= Vladimir Bunchikov =

Vladimir Bunchikov

Vladimir Bunchikov (Владимир Бунчиков; 21 November 1902 in Yekaterinoslav – 17 March 1995 in Moscow) was a Soviet baritone and Honoured Artist of Russia (1944). In Simferopol he was a scenery operator at the Drama Theatre. After graduating from the Dnepropetrovsk Music College, he studied in Leningrad. From 1929 he was a soloist at the Opera in Dnepropetrovsk, and from 1931 at the Nemirovicha-Danchenko Musical Theatre in Moscow.

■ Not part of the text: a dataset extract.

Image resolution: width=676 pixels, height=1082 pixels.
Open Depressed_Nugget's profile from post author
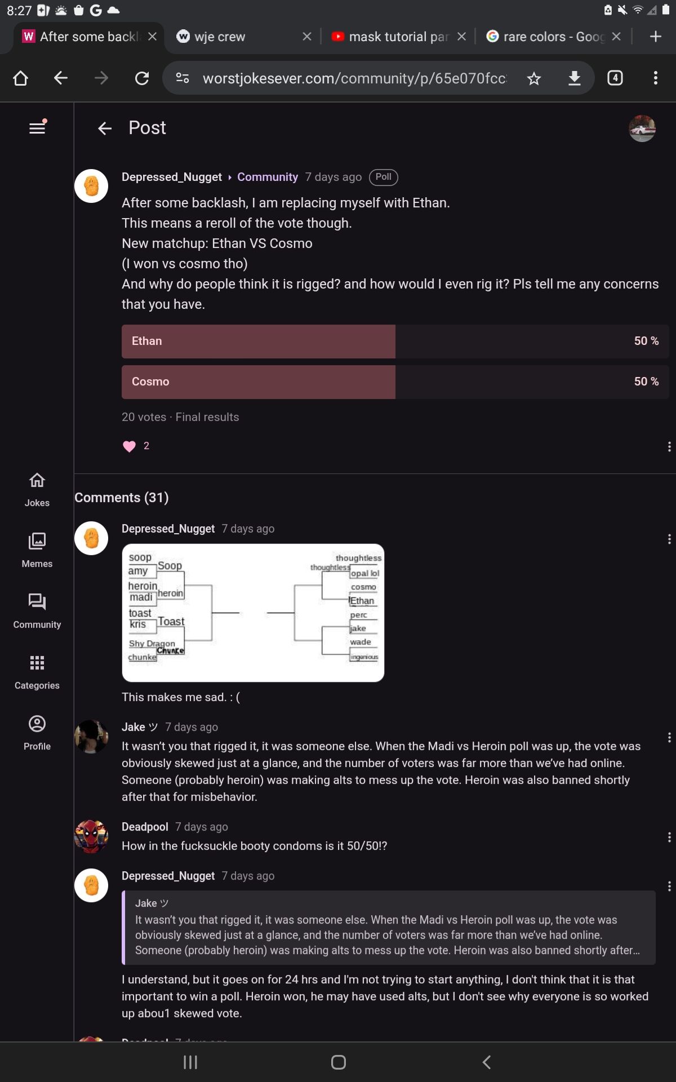(172, 177)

From 1934, he recorded songs. With V. Kandelaki he sang jazz, and he sang with the popular orchestra directed by B. Knushevitsky, and with the Alexandrov Ensemble directed by Boris Alexandrov on All-Union Radio. His main repertoire was the songs of Soviet composers. From 1942 to 1967 he was a soloist of the All-Union Radio. For 25 years he performed fine duets with the lyric tenor Vladimir Nechaev (1908–1969) whom he had met during World War II.

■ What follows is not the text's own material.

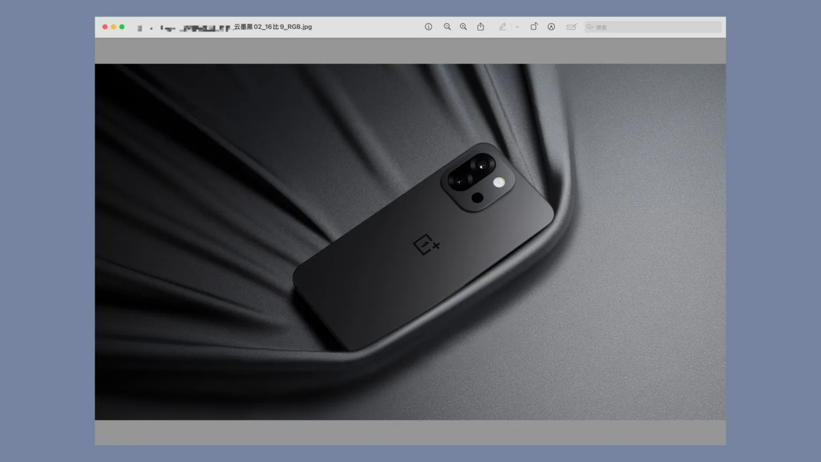Open the circled-pen annotation tool
The height and width of the screenshot is (462, 821).
tap(551, 26)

With the Ensemble of the All-Union Radio Committee under Boris Alexandrov he recorded "Evening in the Roadstead"/"Night on the Road" duet with P. Mikhailov (recorded 1942)
.
This is a baritone-tenor duet, and the choir includes women sopranos. He also recorded "Nightingales" in the 1940s as a baritone-tenor duet with Georgi Pavlovich Vinogradov,
"It's a Long Time Since We Were Home" duet with V. Nechaev.